[Start AVAILABLE DATA]
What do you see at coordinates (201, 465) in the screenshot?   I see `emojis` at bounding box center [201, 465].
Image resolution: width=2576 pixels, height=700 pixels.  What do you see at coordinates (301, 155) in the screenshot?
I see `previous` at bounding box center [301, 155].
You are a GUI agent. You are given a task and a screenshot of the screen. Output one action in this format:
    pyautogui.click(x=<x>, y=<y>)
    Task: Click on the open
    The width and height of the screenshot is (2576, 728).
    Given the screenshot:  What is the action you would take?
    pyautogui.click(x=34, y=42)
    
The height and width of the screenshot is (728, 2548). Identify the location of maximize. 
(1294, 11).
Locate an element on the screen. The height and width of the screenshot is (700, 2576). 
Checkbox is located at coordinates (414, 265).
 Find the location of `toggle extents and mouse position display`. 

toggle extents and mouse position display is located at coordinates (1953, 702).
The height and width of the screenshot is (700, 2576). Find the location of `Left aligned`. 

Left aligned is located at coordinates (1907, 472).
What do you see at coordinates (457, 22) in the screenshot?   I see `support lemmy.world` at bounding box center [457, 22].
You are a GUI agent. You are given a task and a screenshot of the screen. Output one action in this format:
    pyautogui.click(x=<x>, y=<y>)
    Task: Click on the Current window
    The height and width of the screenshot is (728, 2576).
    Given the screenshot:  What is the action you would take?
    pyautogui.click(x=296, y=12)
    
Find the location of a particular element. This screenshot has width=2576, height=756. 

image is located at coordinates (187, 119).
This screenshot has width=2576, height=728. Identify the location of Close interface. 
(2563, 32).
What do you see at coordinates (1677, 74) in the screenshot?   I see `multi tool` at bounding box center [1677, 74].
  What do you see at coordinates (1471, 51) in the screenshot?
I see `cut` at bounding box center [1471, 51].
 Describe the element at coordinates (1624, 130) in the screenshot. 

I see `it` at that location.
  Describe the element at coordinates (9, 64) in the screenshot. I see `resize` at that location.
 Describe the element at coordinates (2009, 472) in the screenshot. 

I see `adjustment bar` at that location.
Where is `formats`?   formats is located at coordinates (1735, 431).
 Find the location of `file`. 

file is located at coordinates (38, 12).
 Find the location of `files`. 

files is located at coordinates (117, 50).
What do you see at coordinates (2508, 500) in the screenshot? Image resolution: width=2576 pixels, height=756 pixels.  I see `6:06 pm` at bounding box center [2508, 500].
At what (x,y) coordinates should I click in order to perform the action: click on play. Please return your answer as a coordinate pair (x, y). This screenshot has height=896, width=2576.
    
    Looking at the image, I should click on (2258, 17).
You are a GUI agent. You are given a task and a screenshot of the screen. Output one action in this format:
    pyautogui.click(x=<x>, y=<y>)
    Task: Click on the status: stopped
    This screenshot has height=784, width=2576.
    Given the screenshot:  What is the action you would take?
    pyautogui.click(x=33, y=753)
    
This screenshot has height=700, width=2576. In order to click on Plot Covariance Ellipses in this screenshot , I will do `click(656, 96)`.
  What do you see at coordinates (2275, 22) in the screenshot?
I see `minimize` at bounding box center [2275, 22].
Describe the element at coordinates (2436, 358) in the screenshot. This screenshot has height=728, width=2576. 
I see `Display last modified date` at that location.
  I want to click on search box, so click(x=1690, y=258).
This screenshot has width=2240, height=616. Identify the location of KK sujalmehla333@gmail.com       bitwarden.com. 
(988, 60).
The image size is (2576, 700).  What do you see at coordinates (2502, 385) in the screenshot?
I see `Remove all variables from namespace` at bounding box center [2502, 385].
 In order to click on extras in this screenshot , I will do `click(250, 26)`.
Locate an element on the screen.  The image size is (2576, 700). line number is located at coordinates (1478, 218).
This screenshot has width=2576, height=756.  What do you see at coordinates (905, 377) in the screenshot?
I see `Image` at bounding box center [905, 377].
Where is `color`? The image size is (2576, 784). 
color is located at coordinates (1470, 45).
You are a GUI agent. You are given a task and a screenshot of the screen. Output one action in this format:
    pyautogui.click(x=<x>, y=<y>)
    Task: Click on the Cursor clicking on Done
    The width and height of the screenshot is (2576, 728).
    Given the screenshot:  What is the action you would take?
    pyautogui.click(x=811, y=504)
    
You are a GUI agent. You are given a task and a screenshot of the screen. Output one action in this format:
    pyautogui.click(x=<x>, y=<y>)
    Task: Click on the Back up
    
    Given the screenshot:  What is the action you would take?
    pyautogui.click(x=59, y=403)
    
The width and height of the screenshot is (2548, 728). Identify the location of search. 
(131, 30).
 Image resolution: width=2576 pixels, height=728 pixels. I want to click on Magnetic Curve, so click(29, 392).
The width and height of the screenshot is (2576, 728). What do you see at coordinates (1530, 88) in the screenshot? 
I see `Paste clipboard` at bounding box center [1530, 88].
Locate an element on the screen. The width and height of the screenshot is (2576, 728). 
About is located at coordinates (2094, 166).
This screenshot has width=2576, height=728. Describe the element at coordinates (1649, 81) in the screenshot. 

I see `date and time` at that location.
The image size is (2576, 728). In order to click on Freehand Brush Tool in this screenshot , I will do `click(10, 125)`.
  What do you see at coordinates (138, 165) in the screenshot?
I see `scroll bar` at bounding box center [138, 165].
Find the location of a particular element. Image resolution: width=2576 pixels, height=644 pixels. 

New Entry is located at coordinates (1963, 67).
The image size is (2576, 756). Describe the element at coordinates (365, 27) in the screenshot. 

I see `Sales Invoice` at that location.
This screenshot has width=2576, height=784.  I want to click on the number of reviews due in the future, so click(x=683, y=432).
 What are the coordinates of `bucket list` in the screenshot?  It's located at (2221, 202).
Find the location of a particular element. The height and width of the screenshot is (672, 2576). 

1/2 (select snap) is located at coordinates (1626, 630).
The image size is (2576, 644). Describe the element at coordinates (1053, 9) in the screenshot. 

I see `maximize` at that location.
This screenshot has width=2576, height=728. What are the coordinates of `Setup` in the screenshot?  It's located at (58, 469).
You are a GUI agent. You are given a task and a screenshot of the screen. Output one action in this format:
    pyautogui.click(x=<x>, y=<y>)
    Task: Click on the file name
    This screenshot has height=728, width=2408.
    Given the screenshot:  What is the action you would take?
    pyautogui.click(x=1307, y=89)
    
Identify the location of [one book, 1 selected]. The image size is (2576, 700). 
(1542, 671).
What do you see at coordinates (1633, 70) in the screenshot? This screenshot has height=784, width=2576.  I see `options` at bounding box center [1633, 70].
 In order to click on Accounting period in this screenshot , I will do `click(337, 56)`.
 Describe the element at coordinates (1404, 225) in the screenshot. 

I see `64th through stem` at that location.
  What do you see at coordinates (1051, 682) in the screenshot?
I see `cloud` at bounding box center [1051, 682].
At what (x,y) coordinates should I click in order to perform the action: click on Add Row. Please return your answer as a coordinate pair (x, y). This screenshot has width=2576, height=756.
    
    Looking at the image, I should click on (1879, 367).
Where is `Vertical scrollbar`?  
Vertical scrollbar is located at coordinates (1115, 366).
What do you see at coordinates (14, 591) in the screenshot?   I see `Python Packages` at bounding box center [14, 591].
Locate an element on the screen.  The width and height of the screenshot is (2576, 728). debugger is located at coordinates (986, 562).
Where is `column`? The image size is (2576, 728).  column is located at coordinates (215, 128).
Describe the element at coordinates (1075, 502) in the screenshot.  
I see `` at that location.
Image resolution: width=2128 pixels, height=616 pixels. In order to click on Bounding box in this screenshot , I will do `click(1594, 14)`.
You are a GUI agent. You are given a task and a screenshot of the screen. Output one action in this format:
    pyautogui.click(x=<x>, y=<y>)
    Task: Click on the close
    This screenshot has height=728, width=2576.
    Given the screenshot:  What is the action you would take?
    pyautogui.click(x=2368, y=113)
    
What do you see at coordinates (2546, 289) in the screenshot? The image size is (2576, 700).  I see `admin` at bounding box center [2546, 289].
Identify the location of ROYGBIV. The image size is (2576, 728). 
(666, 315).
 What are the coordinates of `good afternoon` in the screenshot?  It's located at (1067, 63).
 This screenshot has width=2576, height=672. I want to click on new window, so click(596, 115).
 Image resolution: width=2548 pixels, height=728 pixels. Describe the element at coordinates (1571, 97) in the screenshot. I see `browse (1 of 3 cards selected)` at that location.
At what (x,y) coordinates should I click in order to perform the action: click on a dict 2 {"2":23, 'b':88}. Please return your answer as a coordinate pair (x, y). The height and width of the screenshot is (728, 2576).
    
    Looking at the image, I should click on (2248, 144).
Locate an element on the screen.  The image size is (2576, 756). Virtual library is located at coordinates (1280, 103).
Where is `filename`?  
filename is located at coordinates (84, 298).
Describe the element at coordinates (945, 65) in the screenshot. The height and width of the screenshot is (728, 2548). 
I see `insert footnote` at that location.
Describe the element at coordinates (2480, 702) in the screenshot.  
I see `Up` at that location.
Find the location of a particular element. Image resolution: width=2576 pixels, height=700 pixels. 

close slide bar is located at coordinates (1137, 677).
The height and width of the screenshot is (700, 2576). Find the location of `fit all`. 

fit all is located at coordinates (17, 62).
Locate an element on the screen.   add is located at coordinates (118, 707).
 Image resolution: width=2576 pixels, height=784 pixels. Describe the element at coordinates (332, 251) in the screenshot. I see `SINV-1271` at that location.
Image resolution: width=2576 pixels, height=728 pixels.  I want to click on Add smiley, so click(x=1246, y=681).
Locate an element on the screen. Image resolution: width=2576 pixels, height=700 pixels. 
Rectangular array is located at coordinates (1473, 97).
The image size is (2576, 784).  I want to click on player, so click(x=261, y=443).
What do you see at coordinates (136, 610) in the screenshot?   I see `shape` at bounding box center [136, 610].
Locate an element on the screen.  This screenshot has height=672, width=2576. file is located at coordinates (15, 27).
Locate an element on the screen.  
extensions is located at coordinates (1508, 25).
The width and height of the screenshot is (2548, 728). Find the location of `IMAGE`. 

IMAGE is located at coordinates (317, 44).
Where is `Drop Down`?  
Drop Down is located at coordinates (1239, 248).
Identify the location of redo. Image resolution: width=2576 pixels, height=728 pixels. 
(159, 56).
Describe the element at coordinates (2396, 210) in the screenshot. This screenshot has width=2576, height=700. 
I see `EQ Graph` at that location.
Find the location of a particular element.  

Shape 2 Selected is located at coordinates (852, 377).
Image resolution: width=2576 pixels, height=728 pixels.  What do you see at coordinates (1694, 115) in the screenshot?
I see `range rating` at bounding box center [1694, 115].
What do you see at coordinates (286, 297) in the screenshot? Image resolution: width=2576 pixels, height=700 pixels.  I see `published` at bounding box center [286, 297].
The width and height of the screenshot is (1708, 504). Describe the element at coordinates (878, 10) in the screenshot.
[End AVAILABLE DATA]
• _EXERCISE_: Find every line in the records above that contains the word "particular", and copy each of those lines.

• _ANSWER TO THE PROBLEM_:
Find the location of a particular element. This screenshot has width=2576, height=756. 
Find the location of a particular element. Image resolution: width=2576 pixels, height=644 pixels. 
Find the location of a particular element. The height and width of the screenshot is (672, 2576). 
Find the location of a particular element. Image resolution: width=2576 pixels, height=700 pixels. 
Find the location of a particular element.  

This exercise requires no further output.